Dilmen, "İbrahim Toraman'ın kapasitesi buysa bunu uyguluyor, Ekrem'in kapasitesi buysa bunu yapıyor fakat iki tane oyuncusu var ki zaman zaman Yusuf çıkıyor ama bir Tello var yani sazı eline almış inanılmaz etkili oynuyor. İkinci yarının son 5-6 haftası biraz sallandı yine sahneye çıkıyor. Ekrem biraz düşüş gösterdi ama çok kritik yerlerde çıkabiliyor. Yani en azından Beşiktaş'ın 18 oyuncusu, tabiki Bobo. Kafa vurur, ayak vurur, karıştırır, pas atar çok iyi bir oyuncu tartışmasız. Bir de Bobo oynamadığı zaman sevimsiz hale gelen bir oyuncu, elektriği kötü olan bir oyuncu. Bobo problemli bir oyuncuydu aslında. Kendisine göre haklı olabilir, nedir? Ben iyi oyuncuyum ama oynayamıyorum bu takımda diyor. Bunun ezikliğini bunun sıkıntısını yaşadı ama üstüste oynayınca morallendi ve işte bugün yine 1.5 gol attı. Biri çarparak girdi, bir tane de müthiş bir kafayla golü yaptı. Sonuçta iki tane yıldız, zaman zaman bunlara katılan Holosko, zaman zaman katılan Yusuf, yani kalitelerine göre. Onun dışında Cisse, Ernst, Toraman, Üzülmez, Gökhan, Zapo, Sivok işlerini yaptılar." dedi.

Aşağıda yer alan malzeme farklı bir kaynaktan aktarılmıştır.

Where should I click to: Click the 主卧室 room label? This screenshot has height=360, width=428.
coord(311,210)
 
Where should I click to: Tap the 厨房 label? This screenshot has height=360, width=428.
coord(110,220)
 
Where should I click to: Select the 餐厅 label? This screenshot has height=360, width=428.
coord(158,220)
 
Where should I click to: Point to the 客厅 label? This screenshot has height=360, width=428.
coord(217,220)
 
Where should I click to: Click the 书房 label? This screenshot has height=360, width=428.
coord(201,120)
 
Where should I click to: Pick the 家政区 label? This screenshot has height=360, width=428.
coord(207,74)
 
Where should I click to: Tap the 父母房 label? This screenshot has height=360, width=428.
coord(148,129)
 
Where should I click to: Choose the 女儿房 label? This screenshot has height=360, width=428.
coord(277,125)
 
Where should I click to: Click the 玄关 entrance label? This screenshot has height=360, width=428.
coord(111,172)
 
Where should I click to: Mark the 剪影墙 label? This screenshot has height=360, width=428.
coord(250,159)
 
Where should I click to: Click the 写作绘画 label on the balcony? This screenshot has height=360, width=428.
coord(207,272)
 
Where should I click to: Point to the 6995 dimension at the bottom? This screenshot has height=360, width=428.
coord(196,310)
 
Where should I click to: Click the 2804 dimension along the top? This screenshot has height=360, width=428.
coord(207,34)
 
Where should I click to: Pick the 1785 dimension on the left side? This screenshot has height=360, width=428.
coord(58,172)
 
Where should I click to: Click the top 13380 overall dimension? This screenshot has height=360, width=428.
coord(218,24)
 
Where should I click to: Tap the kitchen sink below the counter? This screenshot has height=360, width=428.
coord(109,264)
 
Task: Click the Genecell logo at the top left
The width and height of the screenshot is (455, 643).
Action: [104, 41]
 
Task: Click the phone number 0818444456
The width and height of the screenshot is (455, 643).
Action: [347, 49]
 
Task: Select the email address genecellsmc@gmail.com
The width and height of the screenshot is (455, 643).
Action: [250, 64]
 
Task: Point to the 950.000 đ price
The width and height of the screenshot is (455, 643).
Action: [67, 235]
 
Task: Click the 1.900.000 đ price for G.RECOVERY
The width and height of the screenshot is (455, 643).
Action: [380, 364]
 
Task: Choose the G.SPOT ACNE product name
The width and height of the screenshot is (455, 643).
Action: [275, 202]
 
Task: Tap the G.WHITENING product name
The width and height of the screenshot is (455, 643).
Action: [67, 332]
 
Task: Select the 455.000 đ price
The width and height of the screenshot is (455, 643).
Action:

"BEŞİKTAŞ'A HERŞEY ANASININ AK SÜTÜ GİBİ HELAL OLSUN"

Kaleci Rüştü'nün çok istikrarlı bir kaleci olduğunun altını çizen ünlü yorumcu, "Mesela 2-1 maç auta gidiyor top yalandan defansa kızıyor biliyor musun? O yalandan yapıyor, hani o sakinleşsin tecrübe bu demek. Gidiyor muhtemelen yalandan bir şeyler söylüyor, 30 saniye nefeslendiriyor takımı. Şampiyonluğa oynarken lider oyunculara ihtiyacınız vardır. Bu illaki orta sahada oynayan bir oyuncu değildir. Kaleci de Rüştü bu tür maçları çok oynamış kaleci. Hakan çok yetenekli bir kaleci, ben Türkiye'deki en yetenekli kalecilerden birini görüyorum ve iyi performans gösterdi Fenerbahçe maçında. Ona rağmen final maçında gitti Rüştü'yü oynattı antrenman eksiğine rağmen, bu tabi liderin artılarıdır. Beşiktaş yoktan varederken her şey anasının ak sütü gibi helal olsun. Taraftarıyla, oyuncusuyla, futbolcusuyla, başkanıyla, yöneticisiyle hak ettiği yerdedir. Olur olmaz şampiyon, bilemem çok da zor maç oynayacaklardır ama ama şu 7 günde içinde atılan 11 gol ve maçların üçünde de beraberliğe giden maç. 1-0 öne geçmişsiniz ve 1-1'i yakalamış rakip takım. Hep bunları dörder dörder, üçer üçer kazanıyorsunuz. Bu tabi çok önemli bir istatistiktir bence. O yüzden de sezon başında işte Sinan Engin döneminde yapılan transferlerin doğru olduğunu, antrenör tercihinin her şeye rağmen doğru olduğunu görüyoruz. Şimdi Türkiye'de antrenörler çok tartışılır. Biz bu maç öncesi yukarıda Devrim'den arkadaşlarımızdan rica ettik. Bu Ertuğrul Sağlam'ın istatistiğini söyler misin dedik, çok ilginç bir istatistik çıktı, kafam takılmıştı. Çünkü ara verdi, bir 6 hafta falan Beşiktaş'ta kaldı, sonra bir kaç ay çalışmadı sonra Bursaspor'da. Bu maç haricinde Trabzonspor-Bursaspor maçı haricinde ilginç bir istatistik çıkıyor. Yani Mustafa Denizli enkaz almadı. Sinan Engin, Ertuğrul Sağlam ayrılırken buraya bir enkaz bırakmamışlar." şeklinde konuştu.